A real man would not be afraid to show his emotions.  He would be smart enough to realize that repressing your emotions to not appear weak to others only makes things worse for themselves.  Holding all of that in only leads to more internal pressure, and anyone who knows anything about that knows that eventually cracks will appear, and then a giant kaboom will follow.  A real man deals with his problems in the best way that he can so that he can resume a healthy life, where he can enjoy his time with loved ones fully.

A real man should be flexible enough to do whatever the situation demands for his family.  If you, as the man, have to stay home and be a house husband and a stay at home dad because that’s what is needed, then that’s what you do.  I’m not saying you can’t complain, because holding in that sort of resentment toward your spouse will only lead to marital woes, but at the same time, if it needs to be done, then you have to put in your best effort.  It is just another challenge that needs to be taken on, and a real man is always ready for a challenge.

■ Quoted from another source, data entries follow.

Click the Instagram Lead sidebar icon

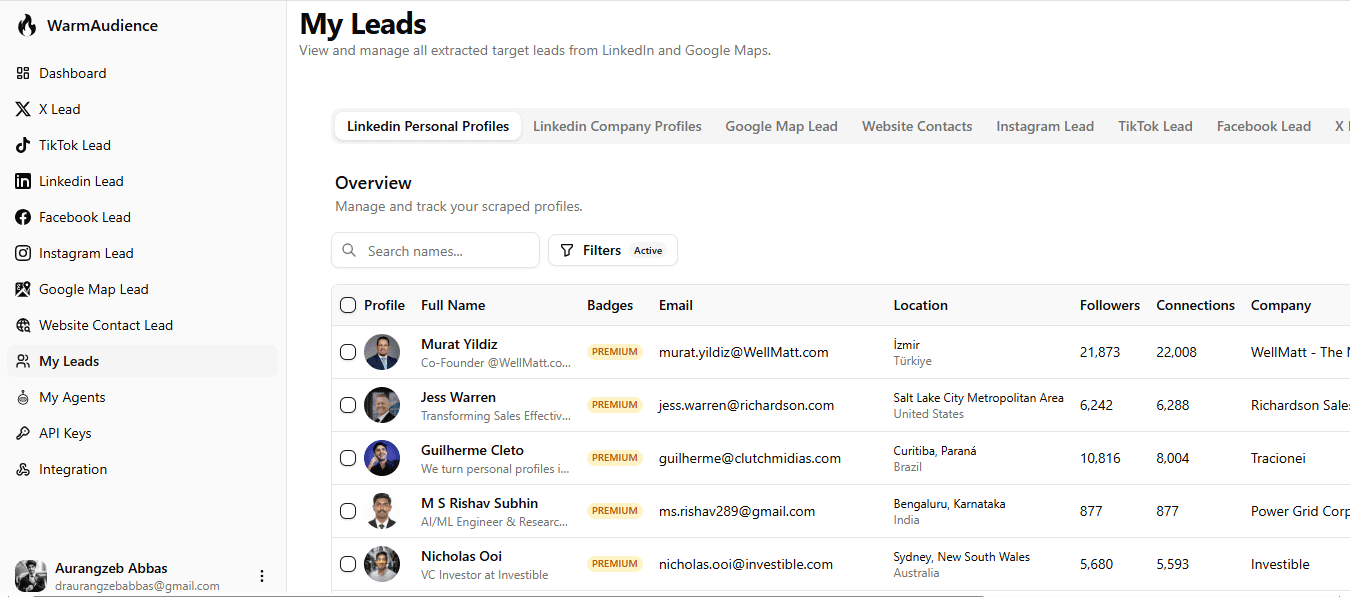point(23,253)
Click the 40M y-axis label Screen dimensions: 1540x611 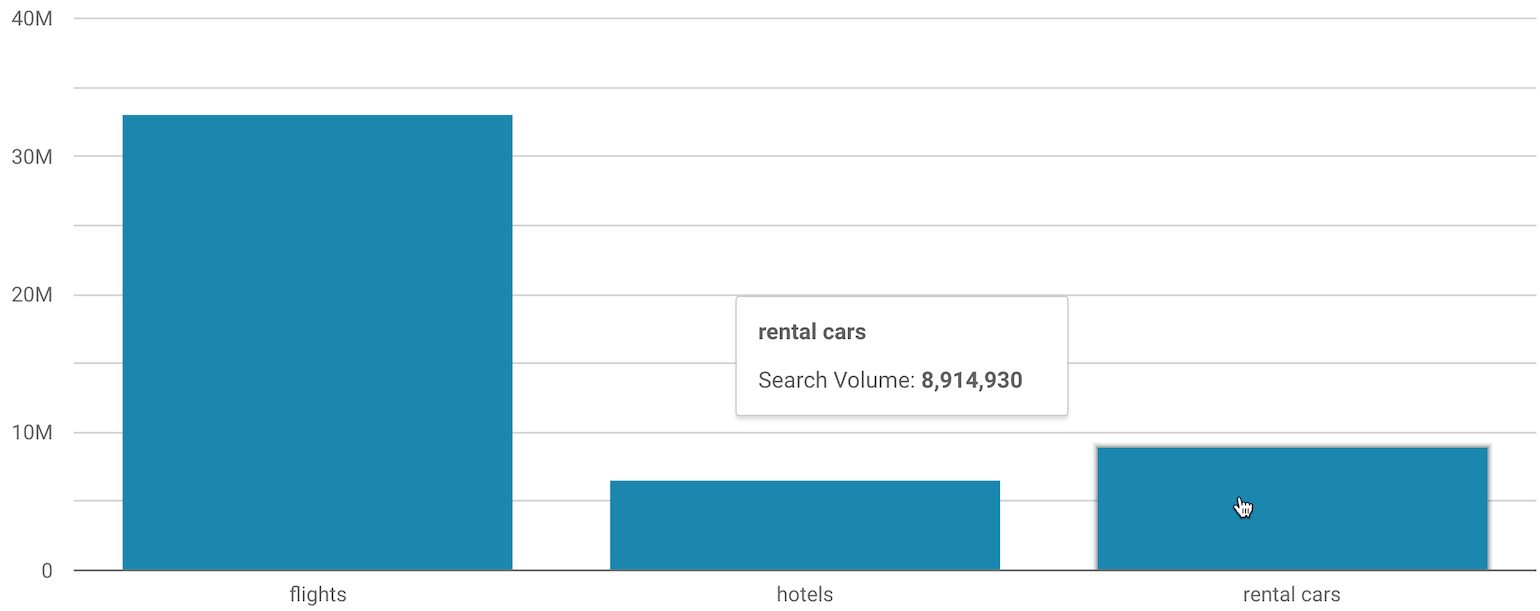point(31,19)
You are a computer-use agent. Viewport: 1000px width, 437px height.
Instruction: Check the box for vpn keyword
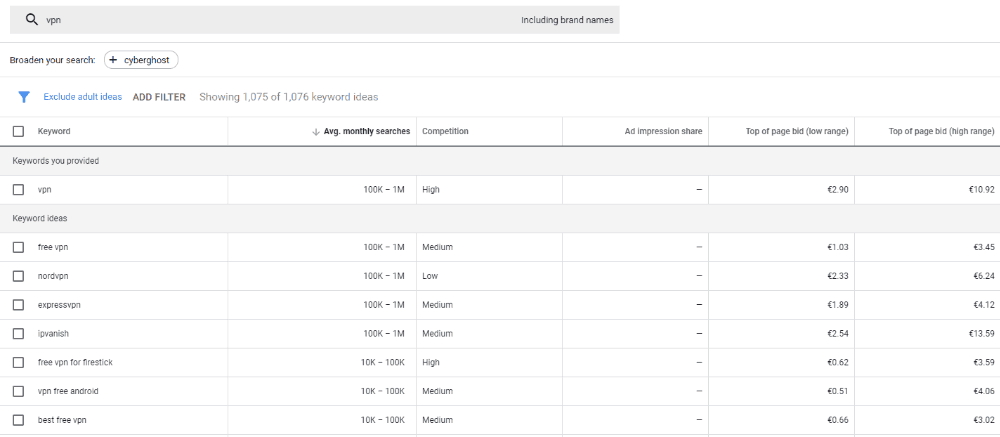pyautogui.click(x=18, y=189)
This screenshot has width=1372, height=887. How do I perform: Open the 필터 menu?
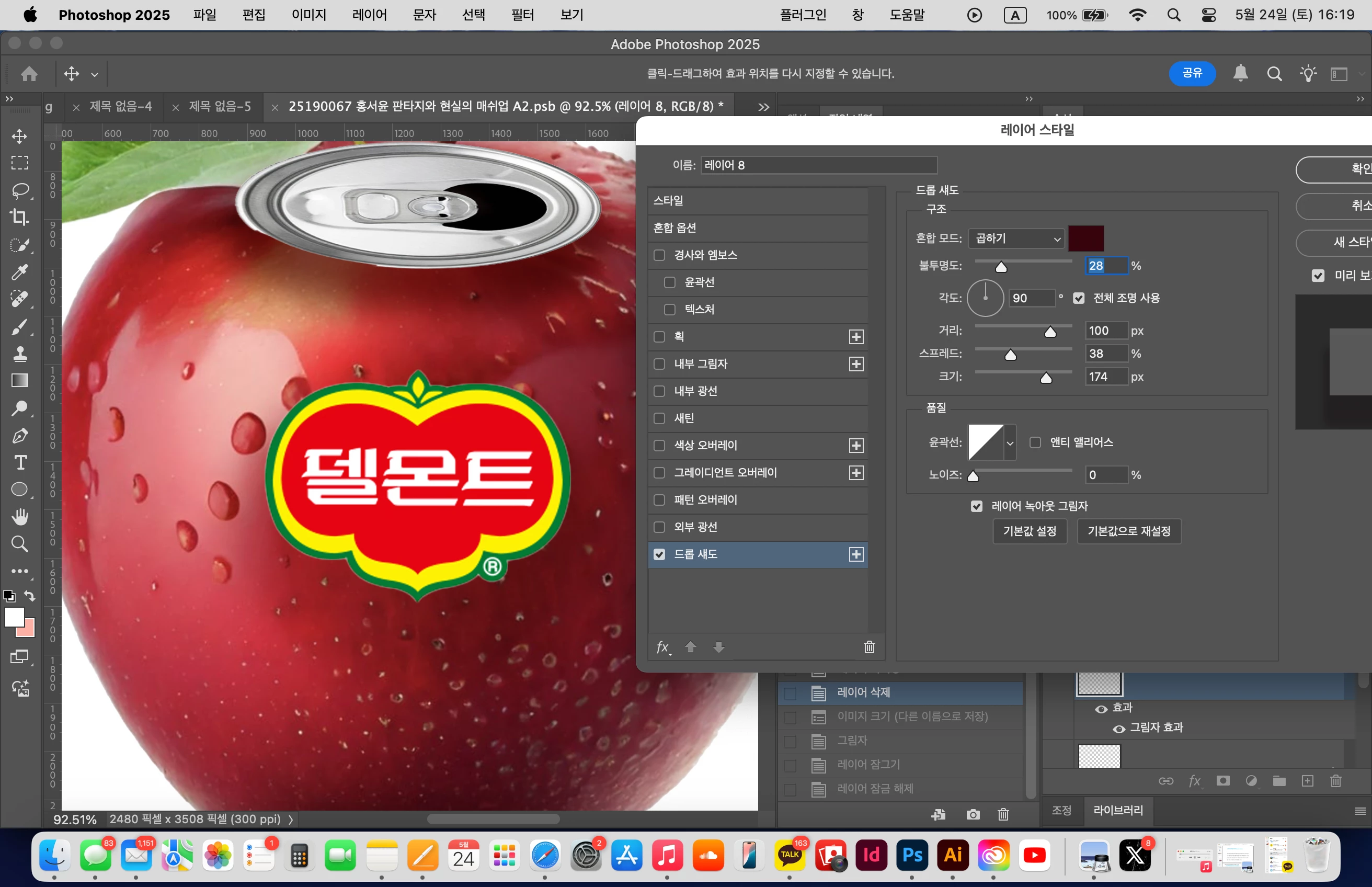tap(522, 15)
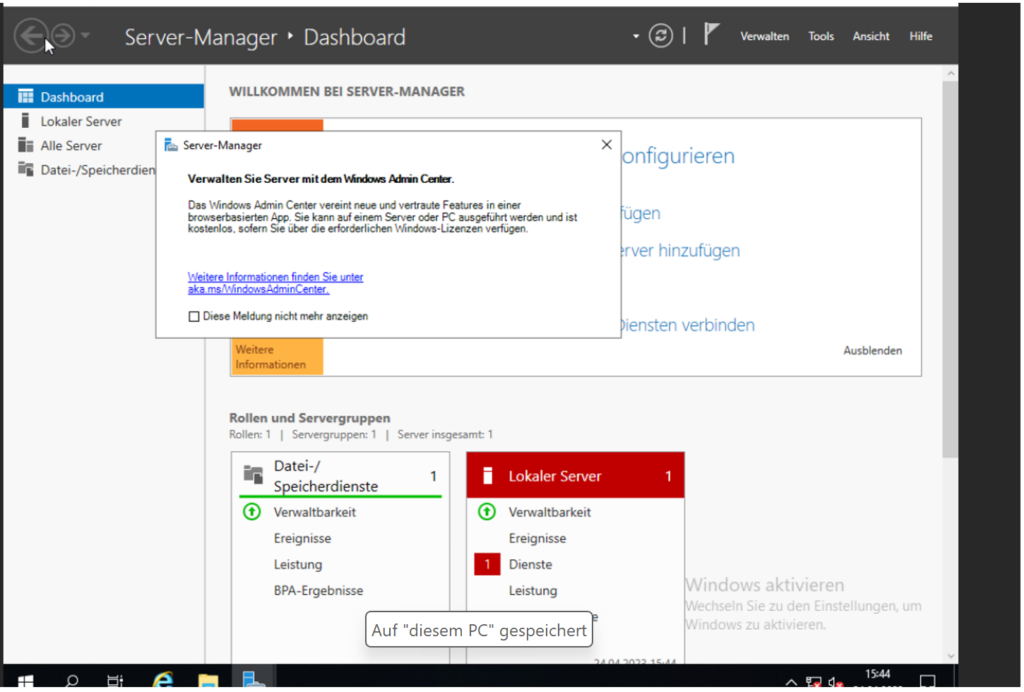Open the Ansicht menu

(x=870, y=36)
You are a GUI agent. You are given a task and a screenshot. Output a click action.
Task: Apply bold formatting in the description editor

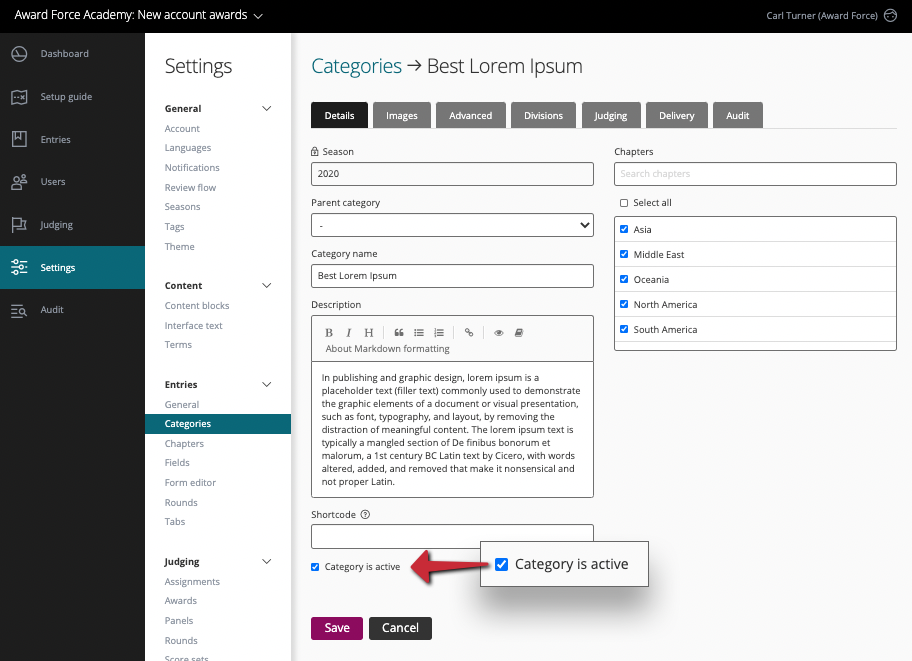(328, 332)
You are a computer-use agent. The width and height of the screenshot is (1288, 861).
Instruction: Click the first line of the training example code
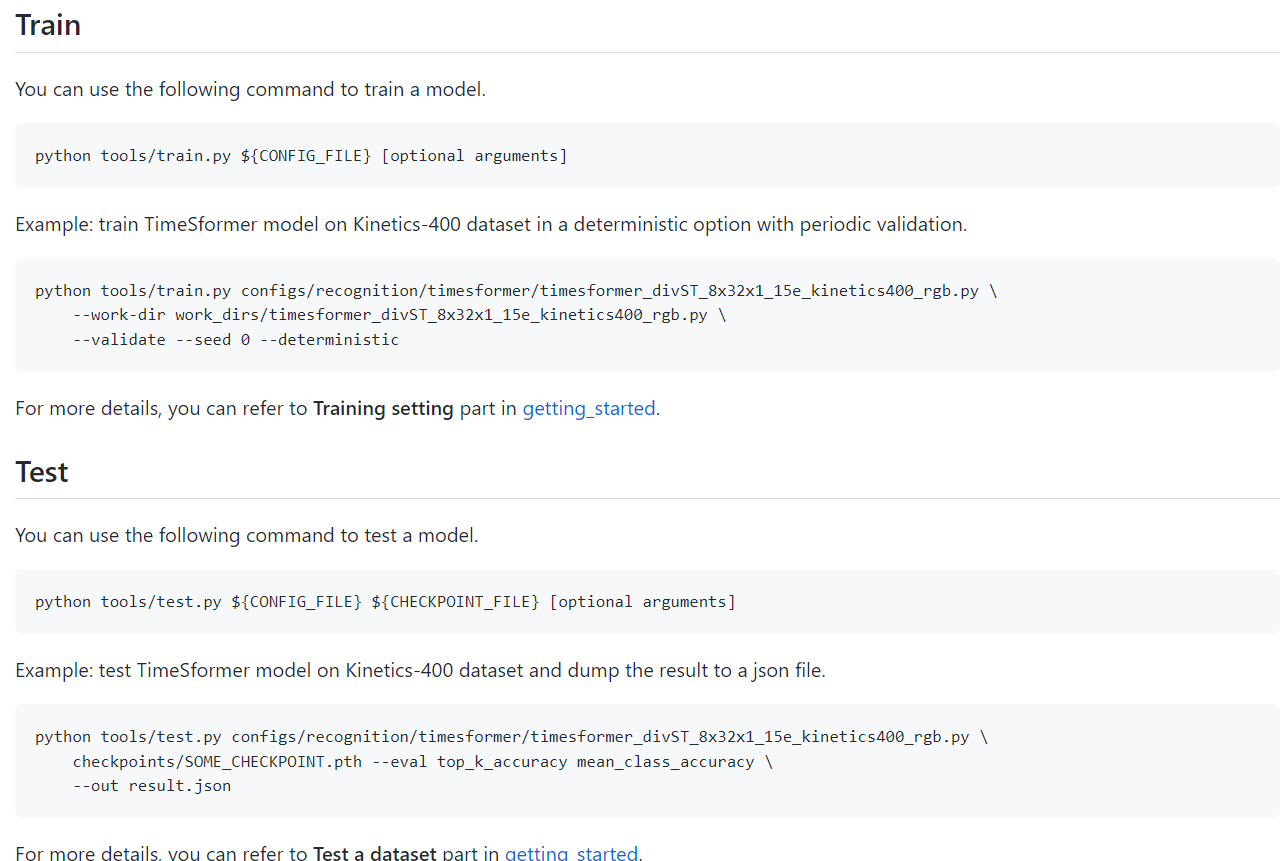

A real man treats people with respect, but knows that respect has to be earned.  No matter your race, gender, sexual orientation, or tax bracket, a real man would treat you as he would want to be treated, as a human being.  He wouldn’t judge you based on things outside of your control, and he wouldn’t be quick to make judgments based on first impressions.  He knows that life is not made up only of his experiences, and that everyone has hardships that he may never have gone through.

And finally, a real man doesn’t feel entitled to anything.  He knows he has to work for what he deserves, and even then he might not get it.  However, he’s grateful for what he has and isn’t resentful of those who may have more.  He knows that life is what you make of it, and that it is his job to make his life mean something to him.

It’s not a very long list, but just because it’s simple doesn’t mean it’s easy.  To strive to be a better man, or more accurately, a better person, should be the goal of everybody on this planet, regardless of who or where you are.  Your job should be to improve the world around you, not to grab everything for yourself and claim power over all. 

Having written all that, I can’t say that I match all of those requirements for what I consider to be a real man.  However, I think those goals are something worth striving for, because they bring no harm to anyone, and only serve to better yourself and those around you.  Maybe I’m wrong, and there’s a component in the list that could potentially cause problems, but instead of looking for the cracks, how about first considering the positive spin on it first.  And if you have other things to add, leave them in the comments.  I’m always working to be a better person, and there may be things that I might not have considered.  Taking into consideration an outside perspective is also an important part of being a real man, because a real man knows that they don’t know everything.